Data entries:
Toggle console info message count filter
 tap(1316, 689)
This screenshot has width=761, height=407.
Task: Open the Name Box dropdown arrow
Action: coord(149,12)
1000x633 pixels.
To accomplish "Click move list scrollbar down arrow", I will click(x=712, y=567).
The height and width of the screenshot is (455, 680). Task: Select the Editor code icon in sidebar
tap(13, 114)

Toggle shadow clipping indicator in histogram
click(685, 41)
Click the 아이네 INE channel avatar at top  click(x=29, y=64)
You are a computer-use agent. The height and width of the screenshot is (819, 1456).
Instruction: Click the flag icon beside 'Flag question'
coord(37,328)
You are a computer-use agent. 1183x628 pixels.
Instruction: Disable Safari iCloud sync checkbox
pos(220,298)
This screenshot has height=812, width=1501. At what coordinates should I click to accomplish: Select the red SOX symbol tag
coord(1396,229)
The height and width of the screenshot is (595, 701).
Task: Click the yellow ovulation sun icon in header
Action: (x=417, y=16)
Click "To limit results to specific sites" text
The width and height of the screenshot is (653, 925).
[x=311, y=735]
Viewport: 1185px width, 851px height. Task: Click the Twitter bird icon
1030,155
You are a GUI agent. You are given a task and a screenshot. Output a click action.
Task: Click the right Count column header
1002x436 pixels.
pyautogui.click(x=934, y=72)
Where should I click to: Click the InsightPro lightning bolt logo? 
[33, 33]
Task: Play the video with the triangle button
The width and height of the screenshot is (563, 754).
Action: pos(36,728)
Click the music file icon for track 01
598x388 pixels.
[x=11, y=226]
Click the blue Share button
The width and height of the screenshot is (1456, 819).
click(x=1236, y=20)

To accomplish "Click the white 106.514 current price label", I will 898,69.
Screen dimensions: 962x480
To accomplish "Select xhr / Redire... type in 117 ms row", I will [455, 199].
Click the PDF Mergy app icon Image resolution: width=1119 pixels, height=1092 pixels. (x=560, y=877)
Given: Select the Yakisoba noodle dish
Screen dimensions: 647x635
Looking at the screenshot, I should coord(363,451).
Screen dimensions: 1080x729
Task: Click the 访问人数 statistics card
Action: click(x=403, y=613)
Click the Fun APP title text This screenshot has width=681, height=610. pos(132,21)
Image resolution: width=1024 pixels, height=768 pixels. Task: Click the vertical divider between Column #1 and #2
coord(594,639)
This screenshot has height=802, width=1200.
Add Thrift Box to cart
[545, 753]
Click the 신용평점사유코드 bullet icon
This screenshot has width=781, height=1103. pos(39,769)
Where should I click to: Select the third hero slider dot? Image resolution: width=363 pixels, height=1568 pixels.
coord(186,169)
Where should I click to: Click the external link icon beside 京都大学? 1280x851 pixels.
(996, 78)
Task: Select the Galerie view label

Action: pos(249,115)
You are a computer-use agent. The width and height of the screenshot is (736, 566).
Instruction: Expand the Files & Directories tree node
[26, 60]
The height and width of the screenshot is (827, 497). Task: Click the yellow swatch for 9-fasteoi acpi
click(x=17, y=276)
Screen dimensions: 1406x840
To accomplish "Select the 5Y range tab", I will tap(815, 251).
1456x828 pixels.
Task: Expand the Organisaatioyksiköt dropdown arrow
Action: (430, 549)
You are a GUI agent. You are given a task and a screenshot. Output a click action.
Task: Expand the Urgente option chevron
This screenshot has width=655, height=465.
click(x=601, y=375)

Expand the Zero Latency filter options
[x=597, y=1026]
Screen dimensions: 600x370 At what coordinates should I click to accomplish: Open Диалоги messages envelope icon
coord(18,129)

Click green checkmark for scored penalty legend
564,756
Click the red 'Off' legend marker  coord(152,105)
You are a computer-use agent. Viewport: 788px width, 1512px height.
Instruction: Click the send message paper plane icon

DIRECTIONS FOR THIS TASK:
Rewrite in full the items starting at the line that contains "The height and width of the screenshot is (455, 680)." and ending at the line that contains "Click the 아이네", both included. Multiply every coordinate in the answers by 1.55 and round to whole numbers, with halves rounded up, leaving all other numbers unchanged.

RESPONSE FOR THIS EXERCISE:
The height and width of the screenshot is (455, 680). Task: Select the Editor code icon in sidebar
tap(20, 177)

Toggle shadow clipping indicator in histogram
click(1062, 64)
Click the 아이네 INE channel avatar at top  click(x=45, y=99)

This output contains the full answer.